Excerpt —

-*-*-

Effective date: February 22, 2007

Although Kinross is not required to comply with most of the New York Stock Exchange listing standards regarding corporate governance, Kinross has adopted similar standards as part of its corporate governance practices. The following outlines our corporate governance practices as compared to the NYSE standards.

1

Listed companies must have a majority of independent directors.

We have a majority of “independent” directors who qualify as such under the requirements set out in Section 303A.02 of the NYSE rules.

2

In order to tighten the definition of “independent director” for purposes of these standards: 

 

2(a)

No director qualifies as “independent” unless the board of directors affirmatively determines that the director has no material relationship with the listed company (either directly or as a partner, shareholder or officer of an organization that has a relationship with the company). Companies must identify which directors are independent and disclose the basis for that determination.

 

2(b)

In addition, a director is not independent if:

(i)    The director is, or has been within the last three years, an employee of the listed company, or an immediate family member is, or has been within the last three years, an executive officer, of the listed company.

 

 

(ii)  The director has received, or has an immediate family member who has received, during any twelve-month period within the last three years, more than $100,000 in direct compensation from the listed company, other than director and committee fees and pension or other forms of deferred compensation for prior service (provided such compensation is not contingent in any way on continued service.

-*-*-

A run of records:
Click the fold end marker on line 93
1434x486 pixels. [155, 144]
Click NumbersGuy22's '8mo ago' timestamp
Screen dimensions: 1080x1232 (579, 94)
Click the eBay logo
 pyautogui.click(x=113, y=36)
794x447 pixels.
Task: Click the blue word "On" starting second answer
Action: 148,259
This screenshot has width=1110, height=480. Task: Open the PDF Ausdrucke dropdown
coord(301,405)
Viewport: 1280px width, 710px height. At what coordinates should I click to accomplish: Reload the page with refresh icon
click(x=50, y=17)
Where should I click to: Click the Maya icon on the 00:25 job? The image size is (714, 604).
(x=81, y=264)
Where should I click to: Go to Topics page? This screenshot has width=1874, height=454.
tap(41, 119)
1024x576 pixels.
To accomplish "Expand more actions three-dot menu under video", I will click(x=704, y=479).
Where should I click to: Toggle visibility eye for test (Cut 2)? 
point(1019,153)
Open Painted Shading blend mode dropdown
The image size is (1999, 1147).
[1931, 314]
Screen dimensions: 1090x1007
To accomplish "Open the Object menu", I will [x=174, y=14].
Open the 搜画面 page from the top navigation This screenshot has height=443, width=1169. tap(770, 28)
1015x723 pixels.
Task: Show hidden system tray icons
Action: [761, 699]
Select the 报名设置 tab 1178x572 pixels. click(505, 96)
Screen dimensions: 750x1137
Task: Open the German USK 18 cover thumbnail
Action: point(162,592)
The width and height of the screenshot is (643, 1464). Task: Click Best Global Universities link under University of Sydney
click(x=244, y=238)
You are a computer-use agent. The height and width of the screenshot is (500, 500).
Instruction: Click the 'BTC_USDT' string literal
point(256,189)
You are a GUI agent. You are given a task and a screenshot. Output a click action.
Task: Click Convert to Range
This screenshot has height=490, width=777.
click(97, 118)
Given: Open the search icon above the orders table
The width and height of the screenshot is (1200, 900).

-*-*-

Directive A — Write out the stretch of the corporate governance text from "(i)    The director" through "on continued service.".
Directive B — In the corporate governance text, section 2(a) lists roles in an outside organization through which a director may have a relationship with the listed company. List each of those roles.

Written solution A —
(i)    The director is, or has been within the last three years, an employee of the listed company, or an immediate family member is, or has been within the last three years, an executive officer, of the listed company.

 

 

(ii)  The director has received, or has an immediate family member who has received, during any twelve-month period within the last three years, more than $100,000 in direct compensation from the listed company, other than director and committee fees and pension or other forms of deferred compensation for prior service (provided such compensation is not contingent in any way on continued service.

Written solution B —
Partner
Shareholder
Officer